Information supplied:
☆ ☆ ☆ ☆ ☆ ☆ ☆

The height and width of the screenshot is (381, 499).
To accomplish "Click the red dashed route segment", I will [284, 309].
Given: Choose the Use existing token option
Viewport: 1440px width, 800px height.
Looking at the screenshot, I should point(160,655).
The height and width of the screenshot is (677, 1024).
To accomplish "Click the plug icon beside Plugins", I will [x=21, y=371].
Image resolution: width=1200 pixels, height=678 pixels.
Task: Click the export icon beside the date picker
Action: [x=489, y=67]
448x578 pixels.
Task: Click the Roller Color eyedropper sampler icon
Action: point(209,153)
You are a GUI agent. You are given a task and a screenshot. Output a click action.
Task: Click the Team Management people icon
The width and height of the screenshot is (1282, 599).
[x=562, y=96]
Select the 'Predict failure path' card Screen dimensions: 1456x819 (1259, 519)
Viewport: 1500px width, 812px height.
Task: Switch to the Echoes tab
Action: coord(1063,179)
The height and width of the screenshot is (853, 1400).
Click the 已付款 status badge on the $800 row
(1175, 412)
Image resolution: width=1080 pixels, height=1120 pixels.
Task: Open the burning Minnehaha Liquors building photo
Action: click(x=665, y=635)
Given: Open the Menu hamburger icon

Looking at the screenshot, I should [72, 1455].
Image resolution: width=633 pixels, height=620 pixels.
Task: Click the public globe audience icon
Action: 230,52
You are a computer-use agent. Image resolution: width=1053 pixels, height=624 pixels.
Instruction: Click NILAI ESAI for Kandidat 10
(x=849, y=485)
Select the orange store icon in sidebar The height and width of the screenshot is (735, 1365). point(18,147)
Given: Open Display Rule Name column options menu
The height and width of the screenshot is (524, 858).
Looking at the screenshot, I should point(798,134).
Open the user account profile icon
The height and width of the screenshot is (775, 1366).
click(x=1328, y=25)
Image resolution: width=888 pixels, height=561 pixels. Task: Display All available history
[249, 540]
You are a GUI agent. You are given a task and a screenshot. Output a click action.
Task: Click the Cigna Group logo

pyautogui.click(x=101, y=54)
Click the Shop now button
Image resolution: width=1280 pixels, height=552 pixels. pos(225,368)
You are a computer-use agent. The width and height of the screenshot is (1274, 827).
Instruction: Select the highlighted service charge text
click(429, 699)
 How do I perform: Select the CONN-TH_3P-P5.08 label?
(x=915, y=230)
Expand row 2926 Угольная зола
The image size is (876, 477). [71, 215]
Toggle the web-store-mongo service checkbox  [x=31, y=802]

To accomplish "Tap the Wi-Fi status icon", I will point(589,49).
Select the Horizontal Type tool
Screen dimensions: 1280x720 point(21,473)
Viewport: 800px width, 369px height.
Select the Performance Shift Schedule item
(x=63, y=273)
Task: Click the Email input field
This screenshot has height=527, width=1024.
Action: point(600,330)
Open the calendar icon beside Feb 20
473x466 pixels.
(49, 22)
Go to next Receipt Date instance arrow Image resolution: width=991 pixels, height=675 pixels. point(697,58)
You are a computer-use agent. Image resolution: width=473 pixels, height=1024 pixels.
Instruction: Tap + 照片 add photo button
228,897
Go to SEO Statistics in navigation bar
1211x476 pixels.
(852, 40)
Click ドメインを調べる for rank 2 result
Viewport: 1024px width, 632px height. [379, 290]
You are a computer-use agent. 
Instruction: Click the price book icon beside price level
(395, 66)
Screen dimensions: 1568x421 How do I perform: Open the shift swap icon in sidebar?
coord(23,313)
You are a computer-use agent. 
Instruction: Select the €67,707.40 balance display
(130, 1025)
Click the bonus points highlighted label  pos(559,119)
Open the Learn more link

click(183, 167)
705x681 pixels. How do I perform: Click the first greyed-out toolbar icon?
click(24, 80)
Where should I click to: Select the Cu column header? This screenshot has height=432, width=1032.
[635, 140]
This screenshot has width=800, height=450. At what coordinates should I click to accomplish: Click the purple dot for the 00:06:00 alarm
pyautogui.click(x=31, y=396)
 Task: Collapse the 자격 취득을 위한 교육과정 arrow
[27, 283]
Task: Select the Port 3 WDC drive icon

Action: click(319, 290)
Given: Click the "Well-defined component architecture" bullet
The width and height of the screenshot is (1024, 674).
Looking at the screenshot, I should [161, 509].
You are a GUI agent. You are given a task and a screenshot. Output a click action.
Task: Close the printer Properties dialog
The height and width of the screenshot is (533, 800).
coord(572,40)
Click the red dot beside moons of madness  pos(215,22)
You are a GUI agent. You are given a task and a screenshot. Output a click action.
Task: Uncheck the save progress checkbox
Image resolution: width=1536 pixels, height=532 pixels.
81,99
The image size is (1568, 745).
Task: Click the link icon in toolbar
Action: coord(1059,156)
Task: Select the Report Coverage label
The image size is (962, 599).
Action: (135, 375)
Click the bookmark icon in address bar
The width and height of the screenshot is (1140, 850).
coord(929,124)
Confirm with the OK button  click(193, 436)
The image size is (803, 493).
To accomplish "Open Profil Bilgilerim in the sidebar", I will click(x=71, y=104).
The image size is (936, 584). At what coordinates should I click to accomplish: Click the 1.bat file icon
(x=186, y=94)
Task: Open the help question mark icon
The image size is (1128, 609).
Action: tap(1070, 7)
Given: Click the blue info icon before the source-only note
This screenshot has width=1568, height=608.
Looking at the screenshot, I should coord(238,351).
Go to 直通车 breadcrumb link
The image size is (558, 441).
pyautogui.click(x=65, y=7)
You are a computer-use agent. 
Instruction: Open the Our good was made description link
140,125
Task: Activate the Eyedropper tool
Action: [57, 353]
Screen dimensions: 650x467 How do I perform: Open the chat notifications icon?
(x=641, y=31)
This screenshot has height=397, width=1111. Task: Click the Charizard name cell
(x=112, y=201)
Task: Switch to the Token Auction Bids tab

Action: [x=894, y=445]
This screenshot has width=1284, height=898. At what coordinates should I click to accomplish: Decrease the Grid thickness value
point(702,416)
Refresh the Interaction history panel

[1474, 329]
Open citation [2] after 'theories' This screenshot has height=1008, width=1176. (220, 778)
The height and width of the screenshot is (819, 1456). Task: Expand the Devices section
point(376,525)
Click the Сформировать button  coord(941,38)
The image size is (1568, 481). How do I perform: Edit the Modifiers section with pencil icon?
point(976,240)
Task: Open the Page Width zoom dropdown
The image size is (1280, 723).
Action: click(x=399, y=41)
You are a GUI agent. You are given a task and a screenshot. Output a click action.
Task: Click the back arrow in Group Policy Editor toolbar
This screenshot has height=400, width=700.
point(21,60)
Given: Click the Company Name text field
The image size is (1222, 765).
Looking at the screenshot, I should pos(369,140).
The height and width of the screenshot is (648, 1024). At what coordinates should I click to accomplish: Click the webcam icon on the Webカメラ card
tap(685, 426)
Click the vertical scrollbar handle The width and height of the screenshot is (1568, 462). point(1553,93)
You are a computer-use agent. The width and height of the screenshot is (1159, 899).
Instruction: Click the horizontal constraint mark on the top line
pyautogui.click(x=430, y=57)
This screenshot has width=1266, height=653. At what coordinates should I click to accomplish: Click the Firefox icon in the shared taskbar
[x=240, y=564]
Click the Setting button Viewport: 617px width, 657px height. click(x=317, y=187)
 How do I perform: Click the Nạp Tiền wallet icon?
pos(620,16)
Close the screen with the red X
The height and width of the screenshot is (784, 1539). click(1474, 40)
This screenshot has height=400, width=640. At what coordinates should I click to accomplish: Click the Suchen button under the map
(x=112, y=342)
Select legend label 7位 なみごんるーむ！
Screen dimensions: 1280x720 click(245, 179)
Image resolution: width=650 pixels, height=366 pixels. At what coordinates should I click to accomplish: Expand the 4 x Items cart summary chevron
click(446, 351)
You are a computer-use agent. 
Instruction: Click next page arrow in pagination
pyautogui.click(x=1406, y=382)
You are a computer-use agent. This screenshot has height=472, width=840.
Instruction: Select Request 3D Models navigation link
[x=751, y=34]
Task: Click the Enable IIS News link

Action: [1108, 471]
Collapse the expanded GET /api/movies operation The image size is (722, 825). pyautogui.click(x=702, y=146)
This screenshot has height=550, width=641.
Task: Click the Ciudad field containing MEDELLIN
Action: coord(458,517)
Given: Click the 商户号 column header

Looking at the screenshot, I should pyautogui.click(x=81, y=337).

☆ ☆ ☆ ☆ ☆ ☆ ☆

The task:
Your response should contain each line of the listing in which the word "checkbox" occurs.

Output of the task:
Toggle the web-store-mongo service checkbox  [x=31, y=802]
Task: Uncheck the save progress checkbox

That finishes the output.